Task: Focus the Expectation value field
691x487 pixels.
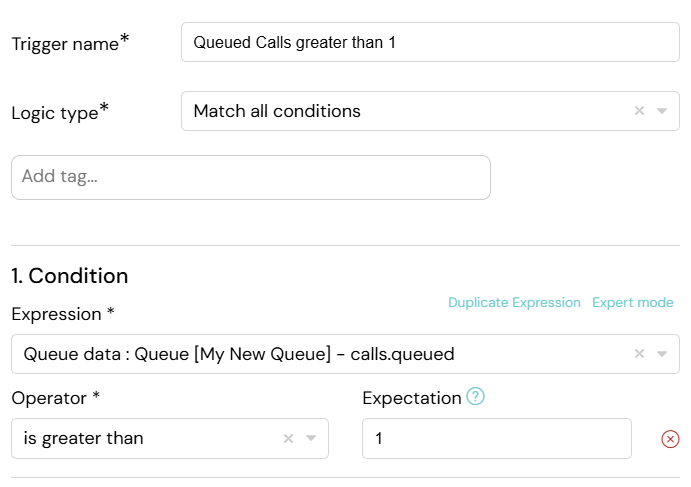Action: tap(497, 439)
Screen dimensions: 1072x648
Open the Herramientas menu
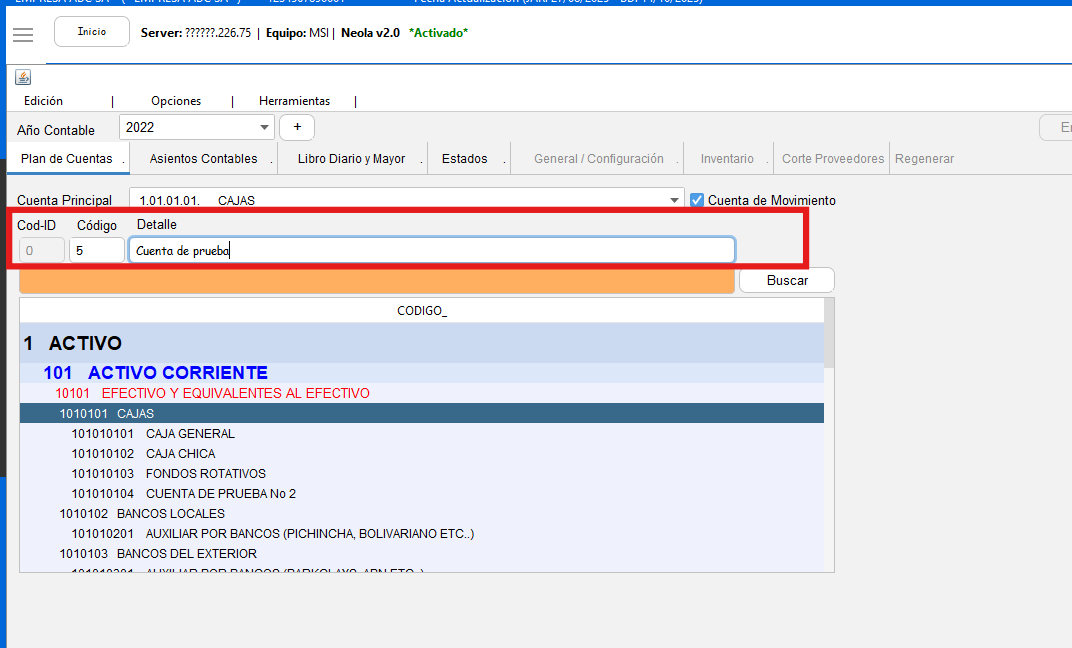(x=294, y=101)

==

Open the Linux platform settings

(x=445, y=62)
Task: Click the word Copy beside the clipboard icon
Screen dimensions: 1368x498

---

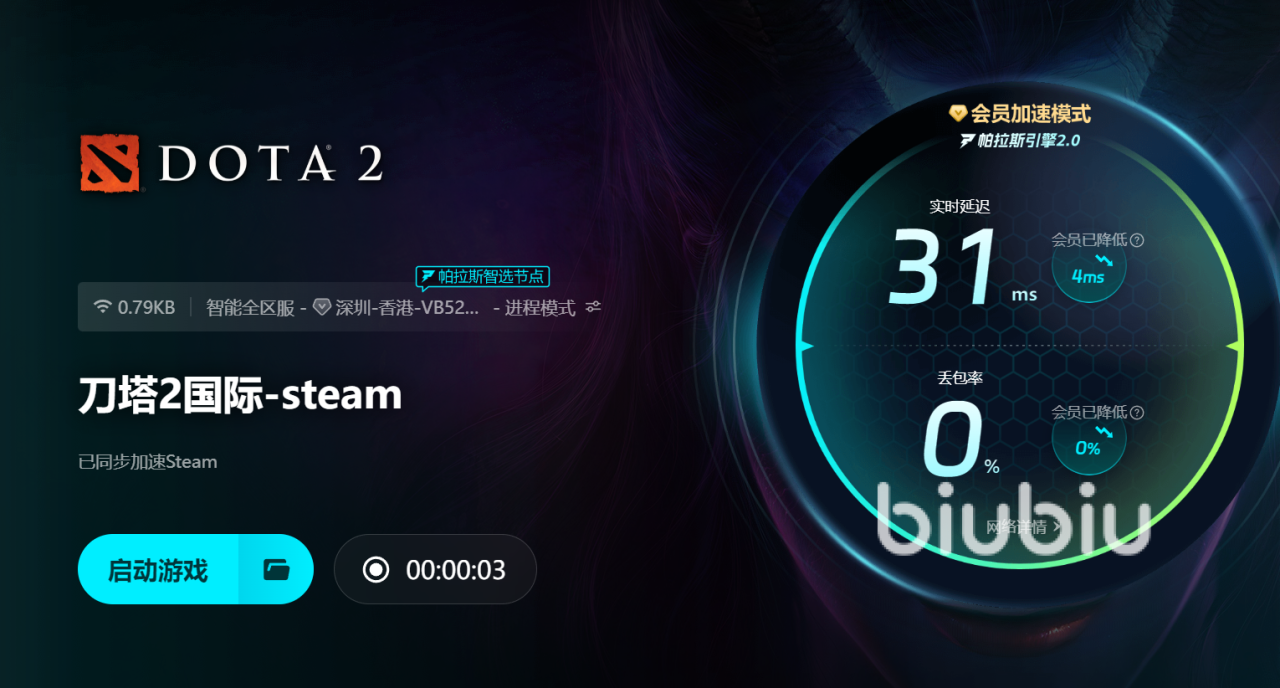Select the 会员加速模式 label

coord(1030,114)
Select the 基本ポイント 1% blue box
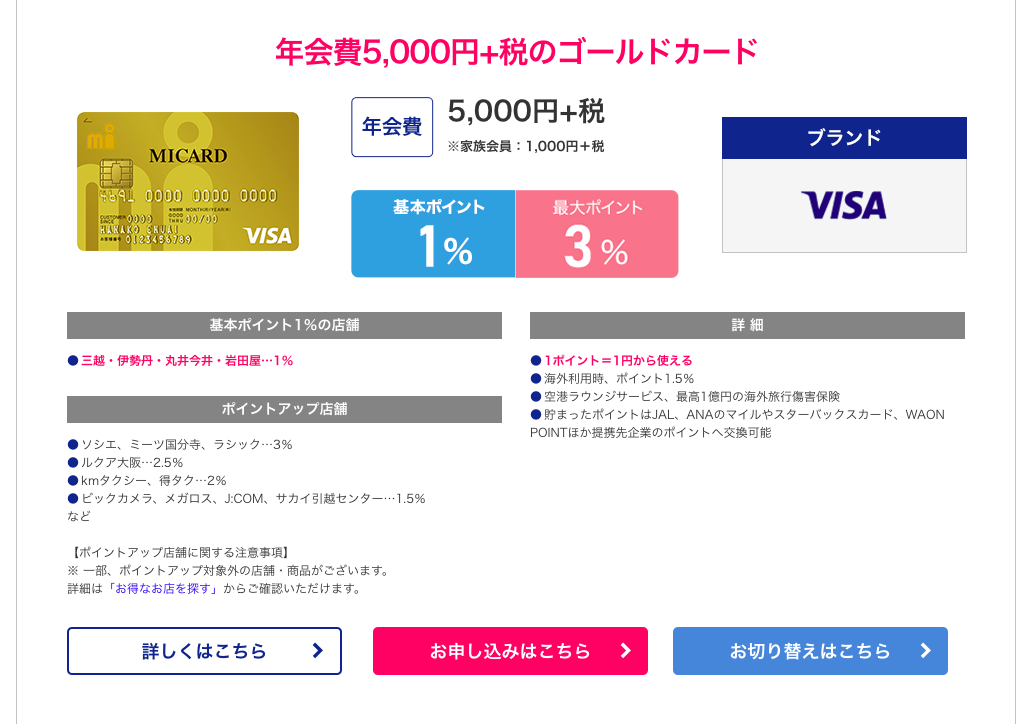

* **ASSIGNMENT**
All lines of the records above with the word "Task" in them are to be copied.

* **WRITTEN ANSWER**
Task: Focus the Expectation value field
Task: Click the word Copy beside the clipboard icon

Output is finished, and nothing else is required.